Start of SOURCE EXTRACT
The graceful scale-down sequence becomes:

1. `ExporterSet` controller sets `enabled: false` on the target exporter.
2. Controller waits to confirm no lease was assigned (watches for
   `status.leaseRef` to remain empty).
3. Controller deletes the Pod and Exporter CR.

### Hardware Considerations

This proposal is specifically designed to reduce reliance on physical hardware
for scalable testing. However:

- Virtual targets must faithfully emulate the interfaces exposed by physical
  hardware (serial, network, storage, power) through the existing driver model.
- Container-backed provisioners require `/dev/kvm` or equivalent; scheduling is
  expressed on `VirtualTargetClass.scheduling`.
- Timing-sensitive tests (USB/IP latency, boot ROM timeouts) may behave
  differently on virtual targets — the system should expose labels indicating
  whether a target is physical or virtual so users can filter when fidelity
  matters.
End of SOURCE EXTRACT
Start of PROVIDED INFORMATION
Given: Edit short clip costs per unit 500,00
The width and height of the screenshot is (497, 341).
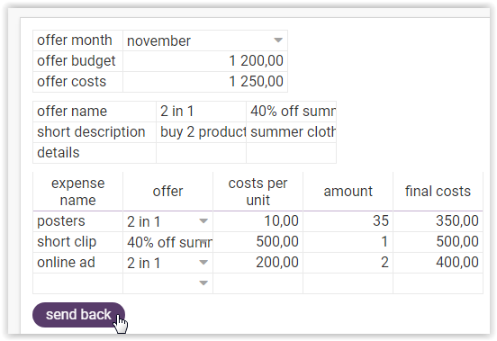Looking at the screenshot, I should [258, 242].
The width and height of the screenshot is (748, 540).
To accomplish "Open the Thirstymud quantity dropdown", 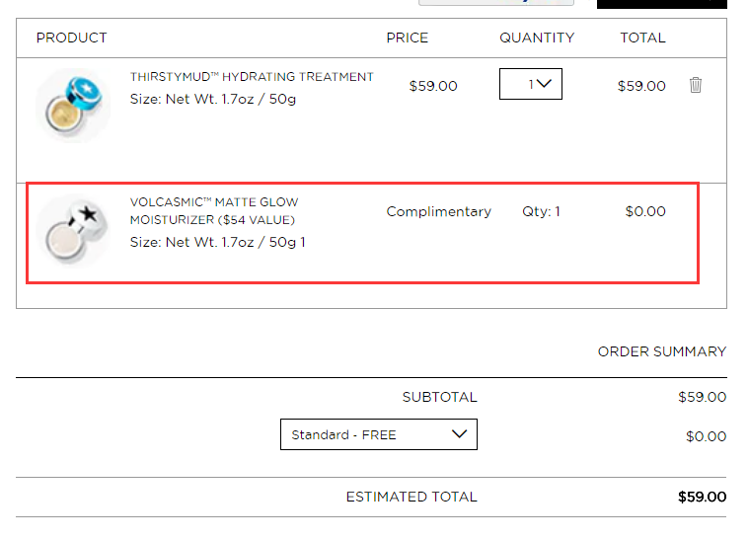I will [531, 84].
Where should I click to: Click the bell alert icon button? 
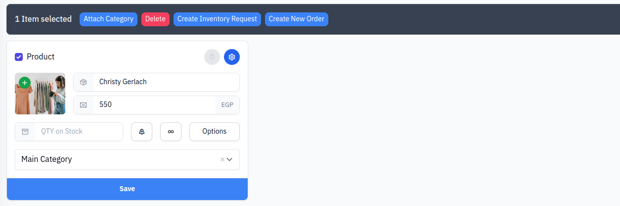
End of PROVIDED INFORMATION
▶ TASK BRIEF:
Put this sentence from the text on virtual test targets into Spanish: "This proposal is specifically designed to reduce reliance on physical hardware for scalable testing."

▶ RESULT OF THIS TASK:
Esta propuesta está diseñada específicamente para reducir la dependencia del hardware físico en las pruebas escalables.